*** Data extract Section Begins ***

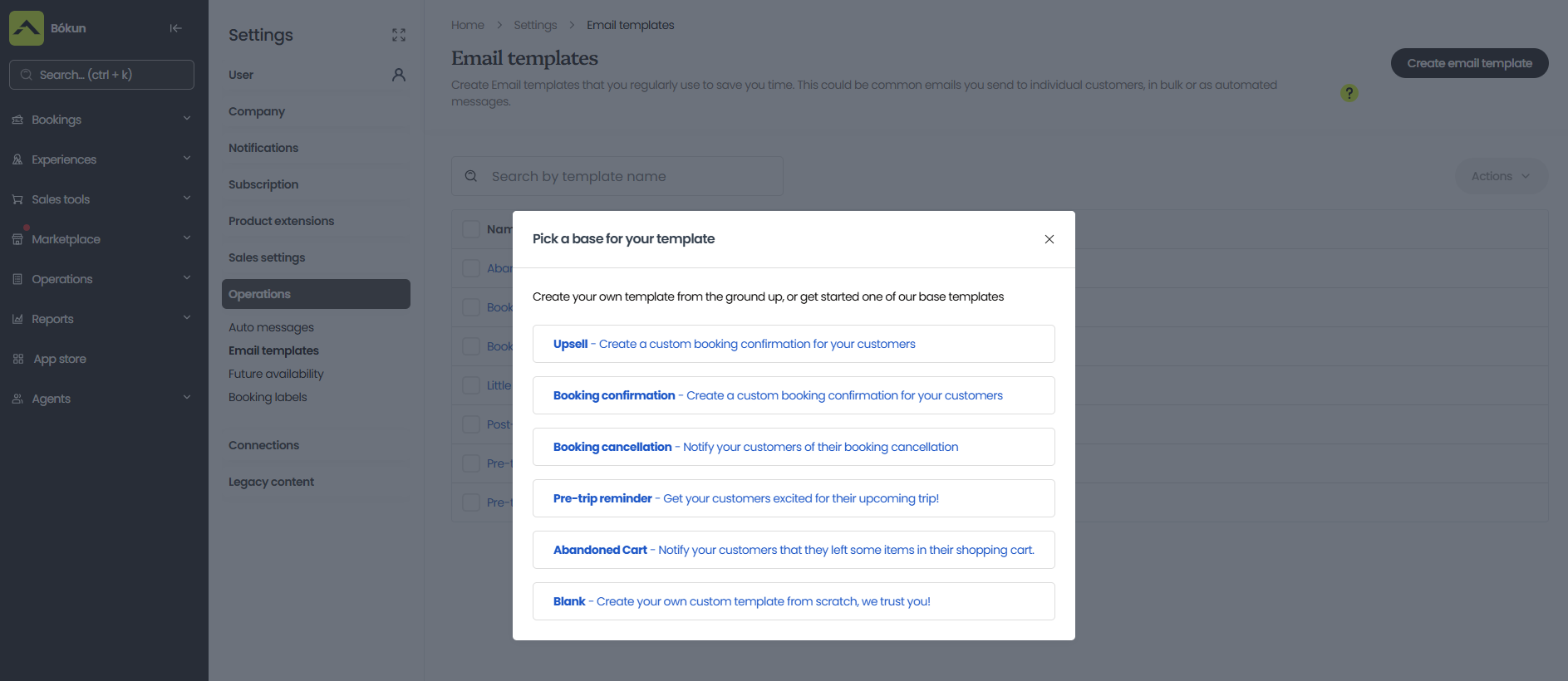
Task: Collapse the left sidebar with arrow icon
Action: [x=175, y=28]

*** Data extract Section Ends ***
*** Data extract Section Begins ***

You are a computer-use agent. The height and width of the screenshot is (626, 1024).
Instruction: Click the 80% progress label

*** Data extract Section Ends ***
*** Data extract Section Begins ***

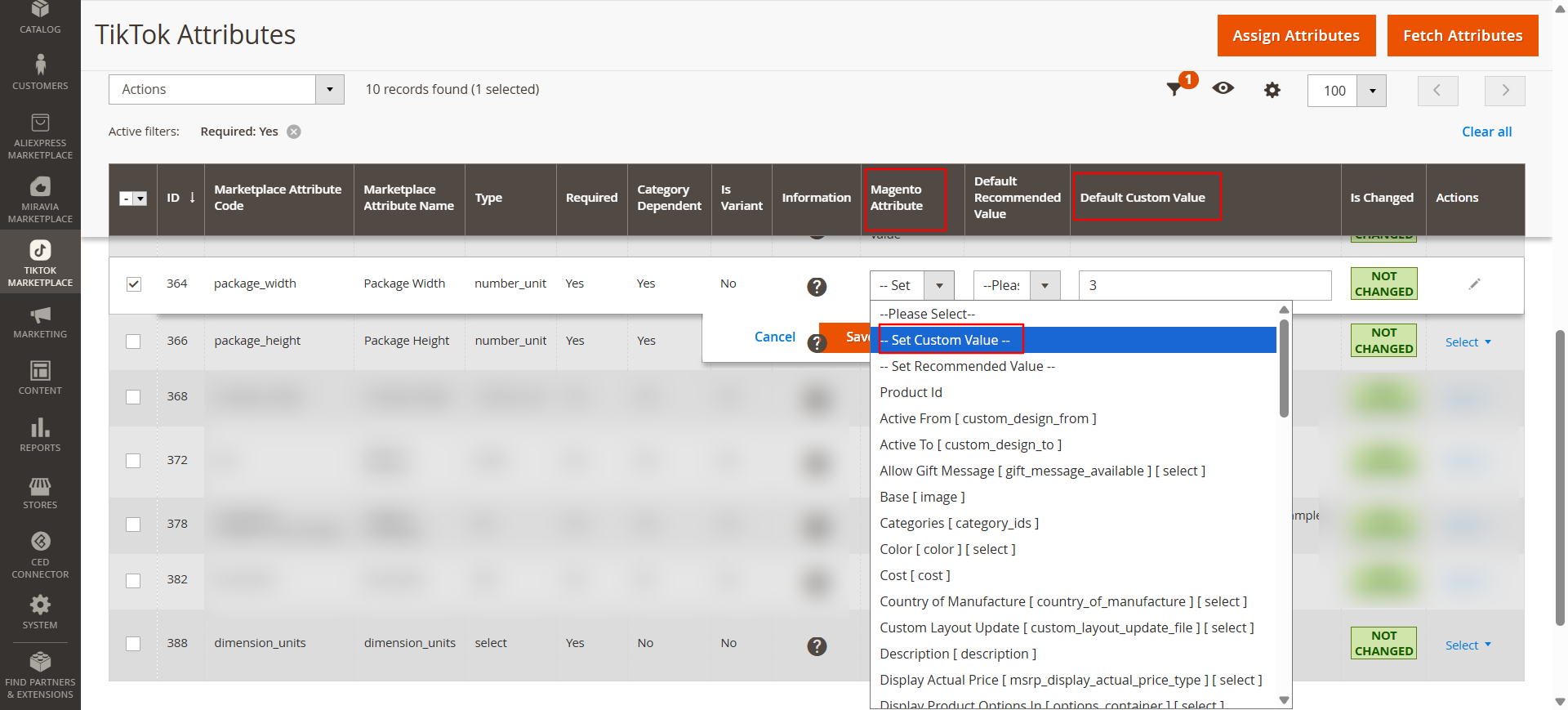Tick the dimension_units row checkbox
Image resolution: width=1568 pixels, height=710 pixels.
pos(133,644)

*** Data extract Section Ends ***

**Work instruction**
In the listing above, find the line with "You are a computer-use" and the line with "Instruction: Click the 80% progress label"; output exactly those lines and all lines between them.

**Exercise response**
You are a computer-use agent. The height and width of the screenshot is (626, 1024).
Instruction: Click the 80% progress label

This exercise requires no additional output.